Ask any Queenslander ... they'll tell you that their state has it all. The reef, rainforests, endless beaches and marine life, plenty of sunshine, an enormous outback and a cape reaching almost to Papua New Guinea with some spectacular scenery.
Cape York Air flies rural residents, mail and freight to most areas of the Cape and they take other passengers when seats are available. They fly a Cessna 208 Caravan, Piper PA31 Navajo, Pilatus/Britten Norman Islander, Partenavia P68 Victor and a range of smaller single engine aircraft. They have been flying for over twenty years and cover more than a million kilometers each year and are the life-line for 60 remote communities.
They employ six commercial pilots including Grade 1 flying instructors with check and training approvals, and they are on call 24 hours a day, seven days a week from their bases in Cairns and Torres Strait.
Cooktown is a four hour drive from Cairns with some dirt roads which can be impassable in the wet season (December to April). A flight with Cape York Air takes 40 minutes and operates year-round.
Mal Coventry will meet the aircraft in his 22 seater bus and take visitors on a tour of the area. It takes in James Cook Museum, the old Westpac bank, Nature's Powerhouse, the Cook landing site, Grassy Hill Lookout and the beautiful Cooktown with civic buildings which were built on a grand scale during its boom time.

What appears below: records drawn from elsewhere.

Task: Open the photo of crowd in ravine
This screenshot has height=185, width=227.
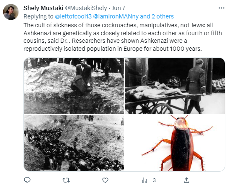Action: [74, 143]
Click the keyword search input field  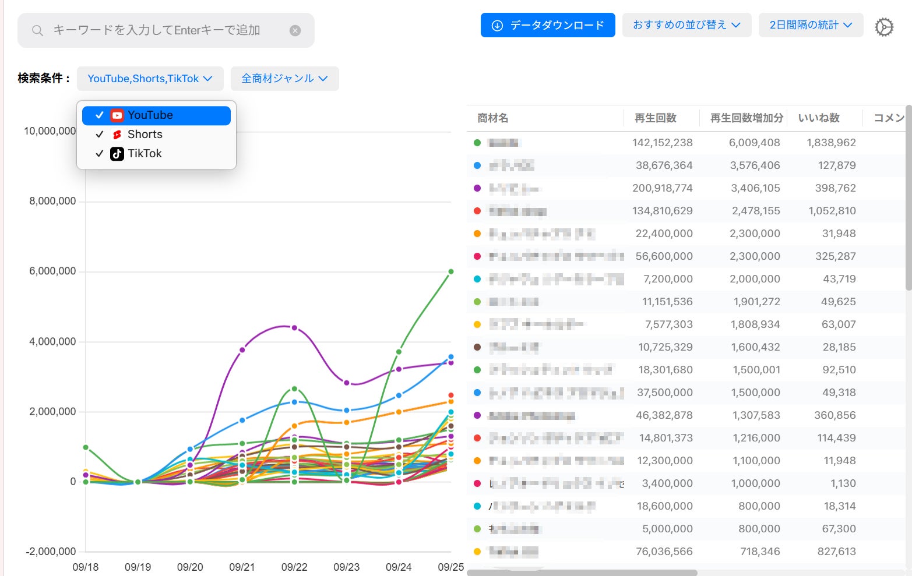point(166,30)
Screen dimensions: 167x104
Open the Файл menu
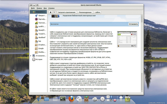(33, 8)
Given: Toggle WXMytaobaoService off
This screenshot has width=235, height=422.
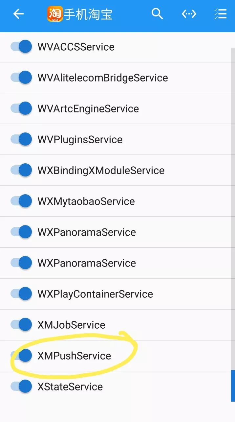Looking at the screenshot, I should point(21,201).
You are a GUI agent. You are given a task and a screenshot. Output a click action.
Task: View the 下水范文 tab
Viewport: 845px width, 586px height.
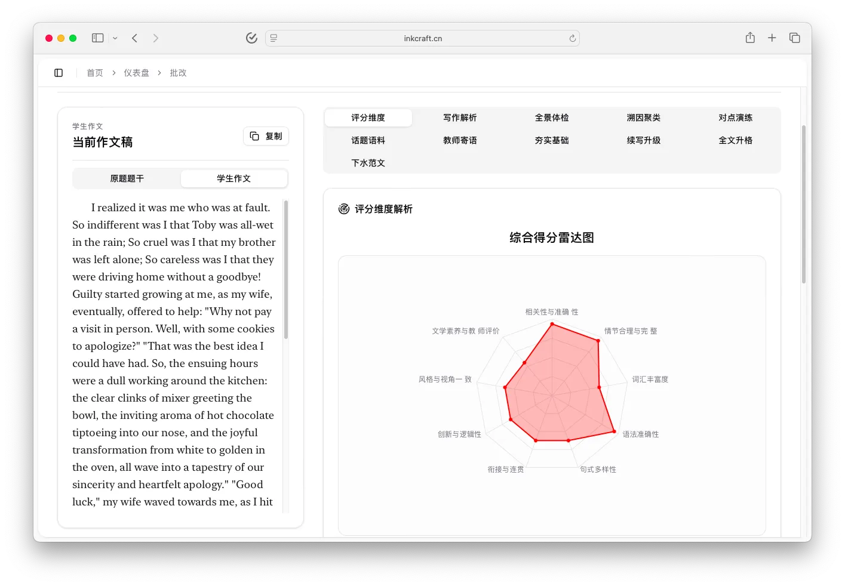368,162
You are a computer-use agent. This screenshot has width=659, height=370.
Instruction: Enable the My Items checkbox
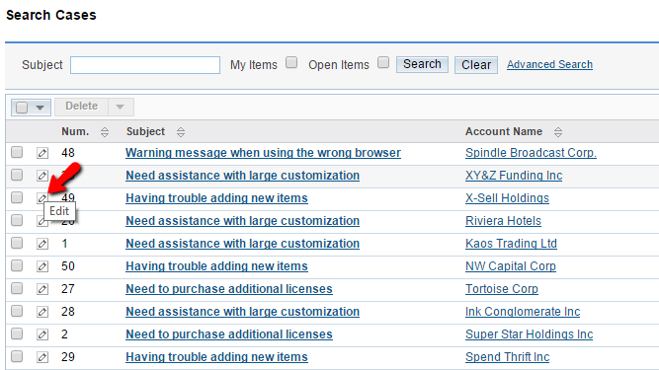(291, 63)

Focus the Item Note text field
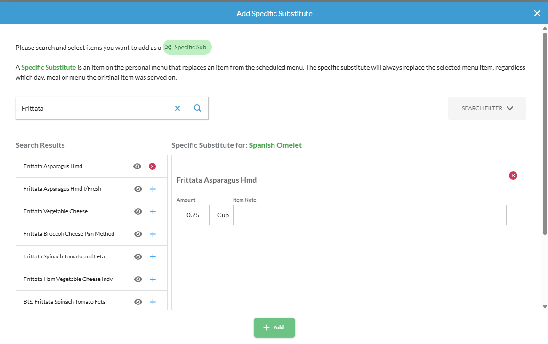tap(370, 215)
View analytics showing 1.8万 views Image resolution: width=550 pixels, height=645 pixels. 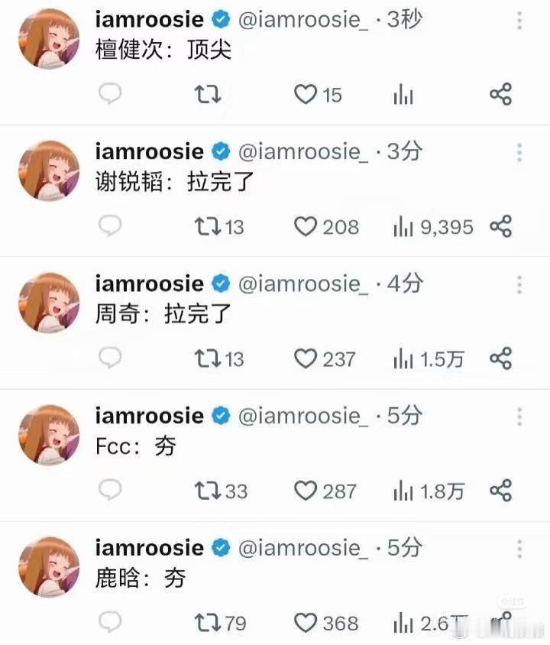coord(429,491)
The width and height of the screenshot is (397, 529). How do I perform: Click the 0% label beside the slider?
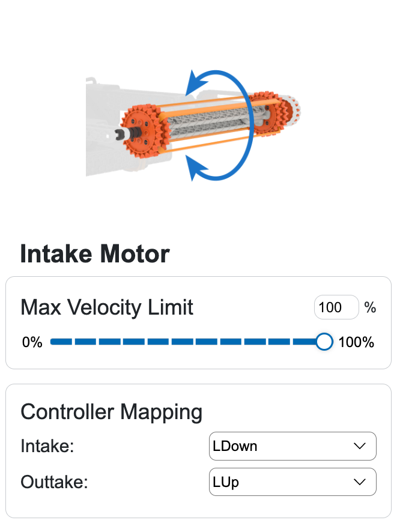tap(32, 343)
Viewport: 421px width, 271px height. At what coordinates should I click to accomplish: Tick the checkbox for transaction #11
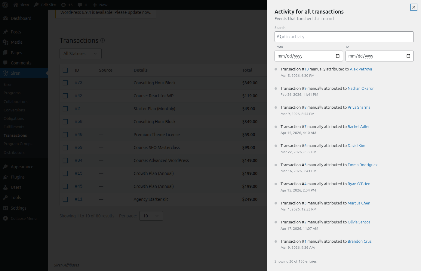(x=65, y=199)
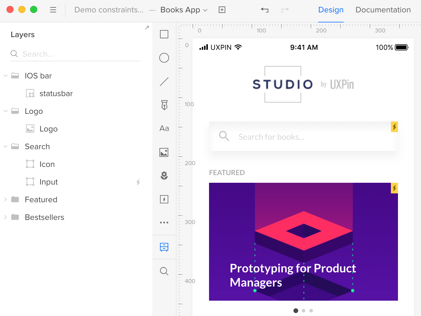Open the Icons library tool
421x316 pixels.
click(x=164, y=176)
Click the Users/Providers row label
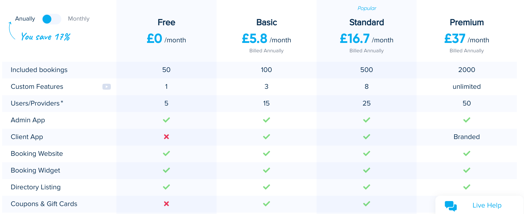The height and width of the screenshot is (214, 524). [37, 103]
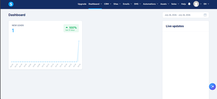The width and height of the screenshot is (217, 99).
Task: Open the notifications bell icon
Action: click(189, 4)
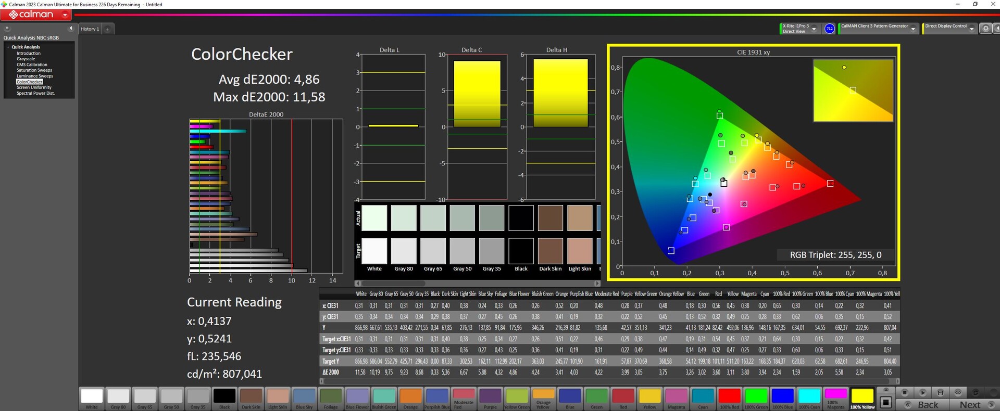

A visit to Undara Lava Tubes with Bram Collins is a must. Around 190,000 years ago a single shield volcano erupted over the course of three months. It spewed 233 cubic kilometres of molten rock with a temperature of 1200ºC at a rate of 1000 cubic metres every second. It eventually covered 1550 sq km, a flow which could fill Sydney Harbour in six days.
A surface crust formed on top of the flow and a river of lava continued to flow underneath, so it had the formation of a rock pipe. Because it was running downhill, gravity fed the lava through until the eruption stopped, it drained out and left a hollow rock pipe. It ran out 164km away and is the longest lava flow from one single volcano anywhere in the world.
For biologists and geologists the cavern is an underground heaven. Squeezing between boulders, roots and under dripping roofs is not for everyone. Bats are a major part of life in the tubes and they gather in huge nursing colonies to raise their young. Three of the major caves are closed to the public so they can get on with their baby raising without being disturbed.
From April to October you can fly with the postie all the way into the Torres Strait, over the coast, the Barrier Reef, the Tip and Thursday Island. Food and drink are taken at various stops.